Open cxyccc opened 3 years ago
Maybe I'm confused, but I thought idx_train
was the list of IDs for labeled data. The model gets the full set of features, while we use that list to select the examples that were previously defined as labeled. Since the dataset is not only meant for semi-supervised training, they made a selection of examples to be defined as "labeled".
I did look into utils.py
and the function load_data
seems to take care of that in line 41.
Thank you so much! As you mean, the input of the model is the features of all the data and a part of the labels, and the data corresponding to this part of the labels is the training set and the validation set. The remaining unlabeled data corresponds to the test set. If there is a problem with this understanding?
The input of the model is the whole features and the adjacency matrix, not the labels. A part of the labels is used to build the train set and validation set and those are used to calculate the loss in each epoch. That is shown in line 67 for training labels and 78 for validation (train.py
).
As you mentioned, it seems that the remaining labels are used to build the test set.

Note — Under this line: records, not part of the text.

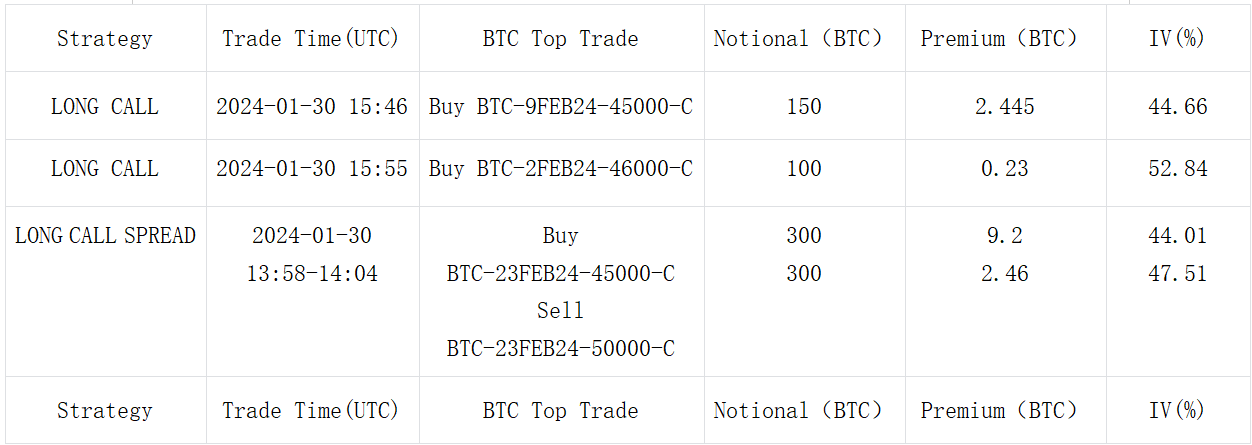Screen dimensions: 1252x445
Task: Select the 15:46 trade time cell
Action: [312, 106]
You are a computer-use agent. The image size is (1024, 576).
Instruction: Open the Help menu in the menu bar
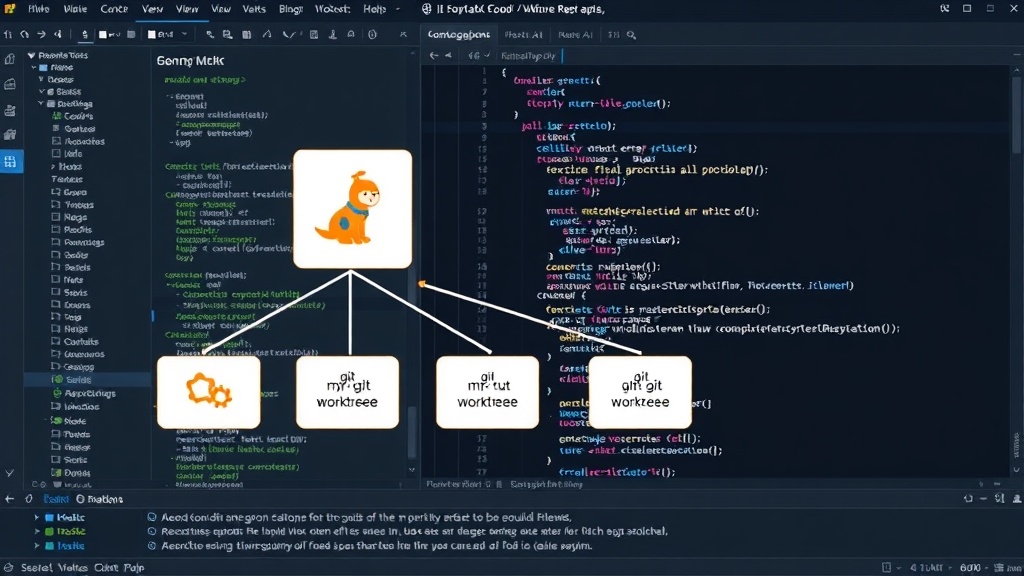pyautogui.click(x=374, y=9)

So I would say your understanding is almost correct, except for the input of the model.
Thanks for your reply! So 'semi-supervised' means that the input of the model is the whole features instead of only the features of train set (which is usually used as the model input in supervised learning). In other words, the model learns the features of test set during the training process. If there is a problem with this understanding?
Exactly, semi-supervised means you receive train and test features as input, but you only have the labels from the train set.
Exactly, semi-supervised means you receive train and test features as input, but you only have the labels from the train set.
I feel confused. Can I ask you? your means that the model use the train and test features to train model? ranther the whole feature?
Can this code (pygcn) be used directly in transductive learning? I notice that the train loss (in train.py) is calculated as
loss_train = F.nll_loss(output[idx_train], labels[idx_train])
, but in paper SEMI-SUPERVISED CLASSIFICATION WITH GRAPH CONVOLUTIONAL NETWORKS , the author says that he only calculates train loss for labeled data. I think theloss_train
here is not consistent with that in paper.Many thanks.